Marc blinks past Valentino’s angel-fine curls. He can’t — can’t decide if Vale means that right now, or if it’s the feeling talking, but he’s — God, God. What were they doing — what were they doing? Nothing’s ever felt better than this. His eyes roll back into his head. Absently, he thinks about making sure to thank Gigi for the contract. Look where it’s got him.
Valentino, breath caught, sets a brutal rhythm. The jokes about not keeping up; what bullshit, Marc thinks. He’s already close, tripping over the edge because this is them, again, and finally. Valentino must feel it, curling his hands around Marc’s wrists, pinning them above his head and rearing back to stare down at him as he fucks him. Marc turns his face into the bedding, heat searing across his cheeks.
“No, Marc,” Valentino rushes, “let me see you — look, look at me.” Marc does, breathless, stars exploding at the base of his spine. Valentino sounds so wanting. Marc didn’t think he’d ever hear that again, not outside of his head.
“Close,” he warns, because he can only get one word out at a time. Valentino falls against him, grinds his hips deep, and says, “yeah, yes,” like he already knew.

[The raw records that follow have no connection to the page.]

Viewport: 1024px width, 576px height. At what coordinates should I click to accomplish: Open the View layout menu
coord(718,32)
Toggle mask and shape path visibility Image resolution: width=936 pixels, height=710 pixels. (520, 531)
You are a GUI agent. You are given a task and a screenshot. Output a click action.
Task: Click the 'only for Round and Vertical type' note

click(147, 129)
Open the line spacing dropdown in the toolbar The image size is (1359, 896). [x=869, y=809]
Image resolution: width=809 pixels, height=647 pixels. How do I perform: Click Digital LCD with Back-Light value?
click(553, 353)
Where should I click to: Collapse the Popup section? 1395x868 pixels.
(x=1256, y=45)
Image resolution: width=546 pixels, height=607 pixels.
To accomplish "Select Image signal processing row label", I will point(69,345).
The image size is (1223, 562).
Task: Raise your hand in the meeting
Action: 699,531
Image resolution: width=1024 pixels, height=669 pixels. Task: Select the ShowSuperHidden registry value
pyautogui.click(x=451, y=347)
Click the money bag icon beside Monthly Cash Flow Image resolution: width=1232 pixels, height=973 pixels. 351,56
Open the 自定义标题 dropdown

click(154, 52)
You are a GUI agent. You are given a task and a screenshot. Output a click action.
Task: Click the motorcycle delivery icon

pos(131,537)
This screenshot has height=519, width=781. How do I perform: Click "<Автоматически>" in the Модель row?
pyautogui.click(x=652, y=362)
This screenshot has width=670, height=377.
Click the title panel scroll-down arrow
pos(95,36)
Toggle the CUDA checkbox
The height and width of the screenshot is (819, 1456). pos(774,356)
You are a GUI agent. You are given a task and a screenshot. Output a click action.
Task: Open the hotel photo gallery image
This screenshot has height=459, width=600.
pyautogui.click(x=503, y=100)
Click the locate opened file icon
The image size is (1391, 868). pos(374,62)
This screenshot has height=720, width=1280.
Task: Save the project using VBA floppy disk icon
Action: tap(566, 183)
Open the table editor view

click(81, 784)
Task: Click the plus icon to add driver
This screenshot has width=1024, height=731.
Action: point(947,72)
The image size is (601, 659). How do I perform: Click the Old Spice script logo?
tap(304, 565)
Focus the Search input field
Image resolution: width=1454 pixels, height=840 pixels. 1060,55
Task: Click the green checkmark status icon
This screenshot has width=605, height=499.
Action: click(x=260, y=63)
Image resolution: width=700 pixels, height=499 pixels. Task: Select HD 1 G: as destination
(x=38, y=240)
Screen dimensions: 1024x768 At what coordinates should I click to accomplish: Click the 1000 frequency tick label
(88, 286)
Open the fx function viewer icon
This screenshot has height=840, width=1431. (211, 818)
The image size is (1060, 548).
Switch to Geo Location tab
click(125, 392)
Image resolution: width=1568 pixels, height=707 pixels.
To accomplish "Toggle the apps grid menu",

Marc reaches for his back, gets his nails into the sweat-slick skin and inhales a lungful of Valentino. Valentino moans his name and fire consumes him, tips him over the edge — lightning blinds them for a moment, thunder rolls above and Valentino comes shaking on top of him, hot inside and he’s all Marc can feel, all he can see.
Valentino’s hand finds Marc’s jaw and he kisses him through the aftershocks, slow and liquid smooth even though Marc is trembling, heart hammering like a racehorse. All Marc can say is his name. All Vale can say is, “yes, sorry, here.”